What is asked:
(1) Answer these from the message below, one line each:
(a) Which character does LuaTeX display in place of U+0387 ANO TELEIA?
(b) What field is numbered [5] in the UnicodeData.txt format description?
(c) According to the quoted LuaTeX manual, what can handle normalization of the Unicode input?
(2) Reproduce every one of the entries after the message, adding -111 to each coordinate in their answers. Omit the pictures.

Passage given:
start

Hello,
On 2023-08-29 20:29, Joseph Wright wrote:
On 29/08/2023 19:27, Heiko Oberdiek via luatex wrote:
using LuaTeX to review the glyphs of a font, I discovered an oddity
about U+0387 ANO TELEIA. LuaTeX shows U+00B7 MIDDLE DOT instead.
\symbol{"00B7}% MIDDLE DOT
\symbol{"0387}% ANO TELEIA
From UnicodeData.txt:
0387;GREEK ANO TELEIA;Po;0;ON;00B7;;;;N;;;;;
so it looks like it's a simple normalisation.
Start of the UnicodeData.txt format description
(https://www.unicode.org/reports/tr44/#UnicodeData.txt):
[0] Code value
[1] Character name
[2] General category
[3] Canonical combining classes
[4] Bidirectional category
[5] Character decomposition
...
In the LuaTeX manual, I found:
| Normalization of the Unicode input is on purpose not built-in and
| can be handled by a macro package during callback processing.
| We have made some practical choices and the user has to
| live with those.
The TeX input above, however, is plain ASCII. Therefore, any
normalization of the file contents should not matter.
Of course, I do not want to have any decomposition that replaces
the glyph with a different character. That would make reviewing
the original glyph impossible.
Yours sincerely
Heiko

end

Records for this task:
start

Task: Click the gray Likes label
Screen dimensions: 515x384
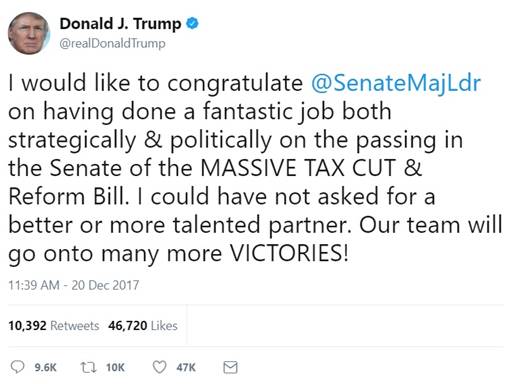Action: point(164,326)
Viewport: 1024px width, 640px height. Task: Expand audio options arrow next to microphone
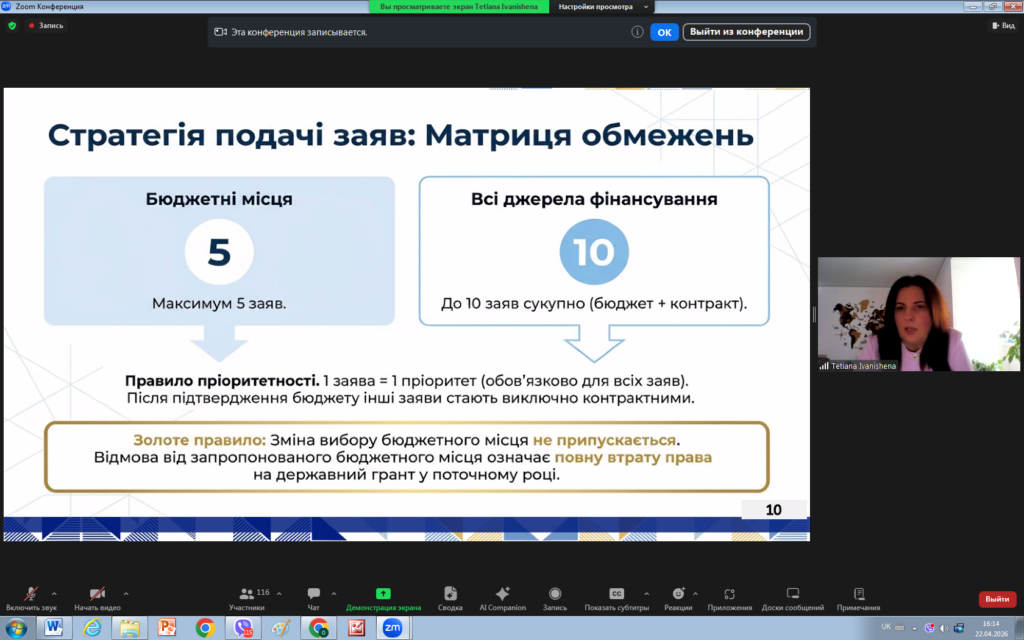click(54, 593)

end

Correct answers:
(1)
(a) U+00B7 MIDDLE DOT
(b) Character decomposition
(c) A macro package during callback processing

(2)
Task: Click the gray Likes label
Screen dimensions: 515x384
Action: point(53,215)
Viewport: 1024px width, 640px height. Task: Expand audio options arrow next to microphone
click(-57, 482)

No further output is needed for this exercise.